Friday, August 3, 2012

On Insecurities

A few weeks back I studied through 2 Corinthians with a friend. Upon reviewing the book I brought up how much I love 2 Corinthians 3:17, where in talking about how the Spirit tears down the veil of sin that covers our hearts, it says, "Now the Lord is that Spirit: and where the Spirit of the Lord is, there is freedom." I was asked if there was anything in my life that I was held in bondage to that I couldn't quite shake free from. Honestly, I felt like I had to muster something up. My answer was a generalization of a deeper issue that I was blinded to. In the weeks since, my eyes have been opened to something I've both sought to ignore and something which I never really thought of as sin. Suddenly the idea of freedom from bondage made sense to me as some sort of far off, too good to be true kind of way. The recognition of the shackles that held me down made me realize that I really wasn't living as if I had been freed from them.

I was at a conference for creative church media professionals this last week. One of the breakout speakers talked about how we don't see things the way they are, but we see them the way we are (or aren't). The take away is that I will look at the things that come out of my life, either work related, relationally, or spiritually and I won't see them for what they actually are because I'm blinded by how I see myself (or don't see myself). Basically, anything that comes out of my life that doesn't meet my standards is indicative of a deeper issue. It's indicative that I have an issue in my heart with how I see myself. That night nothing seemed to make more sense. Because I see myself as imperfect and flawed, I see everything that comes out of me as imperfect and flawed. How could I never realize my insecurities in what I produced were a result of how I viewed myself?

Insecurity is a pride issue. It is the chain that I've allowed to wrap itself around my arms, around my feet, and around my neck. How could I ever live with chains tightening more and more around me, slowing cutting off my life and still never realize that I was in bondage? I guess they had been there for so long I stopped realizing they weren't meant to be there. I guess I'd accepted them as a part of who I was; Elisha, the girl born with rusted chains wrapped around her body. Insecurity, in my eyes, was not an issue of me seeking identity in things that were never meant to define me, but it was an issue that I could do nothing about. It was just who I was, a faulty and imperfect me, with no hope to overcome that otherwise. But that's the great deception of insecurity. Insecurity parades around like a hurt victim with no remedy, but in reality it's self-deceived Pride masquerading around. It's so typical of us to always be thinking of ourselves, and thats the great irony of insecurity. We don't realize that insecurity is an issue of self-centeredness. Our natural inclination is to think only of ourselves. Pride is blinding, and in my pride I thought I was right about myself, I thought my insecurities were truths of me and I never considered that they could be my bondage.
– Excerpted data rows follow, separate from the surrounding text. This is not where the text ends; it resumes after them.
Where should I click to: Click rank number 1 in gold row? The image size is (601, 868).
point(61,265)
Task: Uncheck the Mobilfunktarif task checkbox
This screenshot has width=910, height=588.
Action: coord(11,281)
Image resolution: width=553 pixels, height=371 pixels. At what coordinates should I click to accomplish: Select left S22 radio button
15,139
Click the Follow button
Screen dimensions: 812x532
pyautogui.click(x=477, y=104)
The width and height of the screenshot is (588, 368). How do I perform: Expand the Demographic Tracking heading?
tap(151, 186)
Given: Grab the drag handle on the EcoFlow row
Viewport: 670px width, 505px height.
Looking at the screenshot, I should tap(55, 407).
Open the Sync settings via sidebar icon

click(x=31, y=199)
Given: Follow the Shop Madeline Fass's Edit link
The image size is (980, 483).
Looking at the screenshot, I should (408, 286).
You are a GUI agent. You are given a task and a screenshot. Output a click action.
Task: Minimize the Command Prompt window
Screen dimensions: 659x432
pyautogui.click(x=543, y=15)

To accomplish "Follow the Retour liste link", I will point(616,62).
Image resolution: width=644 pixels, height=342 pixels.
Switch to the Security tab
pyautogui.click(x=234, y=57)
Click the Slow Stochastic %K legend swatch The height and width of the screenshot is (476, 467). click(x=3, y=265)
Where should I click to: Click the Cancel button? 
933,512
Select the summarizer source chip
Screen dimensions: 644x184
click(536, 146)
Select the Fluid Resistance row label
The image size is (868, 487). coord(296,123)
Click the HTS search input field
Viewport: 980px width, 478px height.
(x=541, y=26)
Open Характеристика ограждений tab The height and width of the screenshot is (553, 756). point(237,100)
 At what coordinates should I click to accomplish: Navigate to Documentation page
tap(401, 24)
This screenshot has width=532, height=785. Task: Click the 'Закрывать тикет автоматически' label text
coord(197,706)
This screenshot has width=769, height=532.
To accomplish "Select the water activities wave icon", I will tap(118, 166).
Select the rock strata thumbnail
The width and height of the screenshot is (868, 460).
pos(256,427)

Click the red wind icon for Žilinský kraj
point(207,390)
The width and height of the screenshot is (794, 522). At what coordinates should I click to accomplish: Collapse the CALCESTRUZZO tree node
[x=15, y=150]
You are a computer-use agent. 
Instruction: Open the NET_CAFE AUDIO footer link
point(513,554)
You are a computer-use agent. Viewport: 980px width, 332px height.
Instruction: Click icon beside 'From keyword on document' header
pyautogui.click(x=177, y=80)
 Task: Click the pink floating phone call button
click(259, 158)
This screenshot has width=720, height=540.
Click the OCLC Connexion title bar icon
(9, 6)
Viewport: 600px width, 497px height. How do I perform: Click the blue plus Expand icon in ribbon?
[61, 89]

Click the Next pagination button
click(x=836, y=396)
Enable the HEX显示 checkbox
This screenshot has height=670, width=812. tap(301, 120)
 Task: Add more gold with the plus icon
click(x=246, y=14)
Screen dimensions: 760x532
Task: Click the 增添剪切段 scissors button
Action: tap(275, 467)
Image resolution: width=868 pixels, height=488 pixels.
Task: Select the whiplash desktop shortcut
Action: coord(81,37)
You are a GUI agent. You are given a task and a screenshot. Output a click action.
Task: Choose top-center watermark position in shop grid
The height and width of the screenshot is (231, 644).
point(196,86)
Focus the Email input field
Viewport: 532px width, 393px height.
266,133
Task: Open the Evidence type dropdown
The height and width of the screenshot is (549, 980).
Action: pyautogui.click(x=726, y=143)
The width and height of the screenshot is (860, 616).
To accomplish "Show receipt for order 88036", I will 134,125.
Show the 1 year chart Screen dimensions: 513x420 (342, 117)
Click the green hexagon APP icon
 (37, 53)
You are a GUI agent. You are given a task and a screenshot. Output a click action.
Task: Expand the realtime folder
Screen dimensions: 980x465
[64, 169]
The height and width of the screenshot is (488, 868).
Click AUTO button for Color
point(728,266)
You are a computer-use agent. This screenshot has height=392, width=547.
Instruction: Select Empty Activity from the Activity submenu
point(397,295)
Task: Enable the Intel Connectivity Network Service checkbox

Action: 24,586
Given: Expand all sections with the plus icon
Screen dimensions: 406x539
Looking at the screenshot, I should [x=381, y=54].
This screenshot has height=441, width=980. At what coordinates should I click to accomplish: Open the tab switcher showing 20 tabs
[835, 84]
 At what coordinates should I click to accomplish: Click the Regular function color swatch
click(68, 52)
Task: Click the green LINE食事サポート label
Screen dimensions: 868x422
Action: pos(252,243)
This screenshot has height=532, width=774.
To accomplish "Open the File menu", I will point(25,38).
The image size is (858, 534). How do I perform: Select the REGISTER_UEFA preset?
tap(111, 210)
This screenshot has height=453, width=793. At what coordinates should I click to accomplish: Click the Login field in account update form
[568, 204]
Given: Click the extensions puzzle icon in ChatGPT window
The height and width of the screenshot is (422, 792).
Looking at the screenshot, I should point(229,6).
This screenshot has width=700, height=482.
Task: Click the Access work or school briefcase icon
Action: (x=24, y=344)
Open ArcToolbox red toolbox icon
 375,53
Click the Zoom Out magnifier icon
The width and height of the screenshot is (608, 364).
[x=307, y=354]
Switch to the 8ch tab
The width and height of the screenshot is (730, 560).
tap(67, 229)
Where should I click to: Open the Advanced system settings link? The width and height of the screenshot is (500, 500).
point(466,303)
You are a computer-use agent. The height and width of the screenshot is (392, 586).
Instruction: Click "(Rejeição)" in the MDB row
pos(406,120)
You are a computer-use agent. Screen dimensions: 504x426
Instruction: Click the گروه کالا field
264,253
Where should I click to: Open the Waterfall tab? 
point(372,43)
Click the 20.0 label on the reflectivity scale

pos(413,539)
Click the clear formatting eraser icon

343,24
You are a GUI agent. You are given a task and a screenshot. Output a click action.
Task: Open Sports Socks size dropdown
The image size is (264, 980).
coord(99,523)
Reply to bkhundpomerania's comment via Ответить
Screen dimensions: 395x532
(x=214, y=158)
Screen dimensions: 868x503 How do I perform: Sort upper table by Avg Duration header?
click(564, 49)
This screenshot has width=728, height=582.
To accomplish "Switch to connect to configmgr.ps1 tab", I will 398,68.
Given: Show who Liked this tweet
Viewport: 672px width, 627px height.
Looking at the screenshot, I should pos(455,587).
It's so easy to want to be defined by our own standards, whether it be looks, or status, or in my case the things that I produce out of my life, but there is only one standard by which we should find our identity and that is what Christ has called us to. By claiming the things that were never meant to define me, I always came up short. By striving to find perfection in that which I churned out of my life I always came up lacking. There is nothing perfect that we can produce apart from Christ. There is nothing we can make on our own that can bring our identity to perfection. And that's where I kept grasping at the wind. Over and over, nothing I did was perfect, nothing met my standards, everything could be better, everything should have been better. My identity, my view of myself, was constantly imperfect, constantly lacking, constantly groping at the air. Obviously that was not where it should have been.

So let's get right down to the solution. I couldn't figure it out. I was stumped. Typically in those situations, I ask myself, "If someone came up to you and told you they were struggling with this issue, how would you advise them?" I had nothing. I was incapable of advising anyone because I couldn't do it myself. Once I realized my insecurities were issues of self-centeredness I knew the only solution was to get my mind off of myself. Here are the things that have encouraged me this week:

"We destroy arguments and every lofty opinion raised against the knowledge of God, and take every thought captive to obey Christ" - 2 Corinthians 10:5
Sometimes the only thing I can do is, by faith, cast out all doubt by holding it against scripture. It’s a hard place. It’s the right place. I have to take my thoughts and evaluate them. Are they true of what my identity is in Christ according to what the Bible says? If not, I execute them.

"For when we died with Christ we were set free from the power of sin"- Romans 6:7
This thought was not my own, but sent to me via text message by a friend. She encouraged me not to give into the lies of my insufficiencies, not to let sin have that power over me, but to have power over sin through being set free by Christ.

"Finally, brothers, whatever is true, whatever is honorable, whatever is just, whatever is pure, whatever is lovely, whatever is commendable, if there is any excellence, if there is anything worthy of praise, think about these things. What you have learned and received and heard and seen in me—practice these things, and the God of peace will be with you." -Philippians 4:8-9
Throughout the week I've learned that I have to have my mind set in the right place if I want to have victory over my insecurities. I need to set my mind on the right things, on these things, and I need to practice them. Mind off of me. Mind on Christ.

Life is found in Christ. Set your mind on Christ, find your identity in Christ, have hope, live in freedom.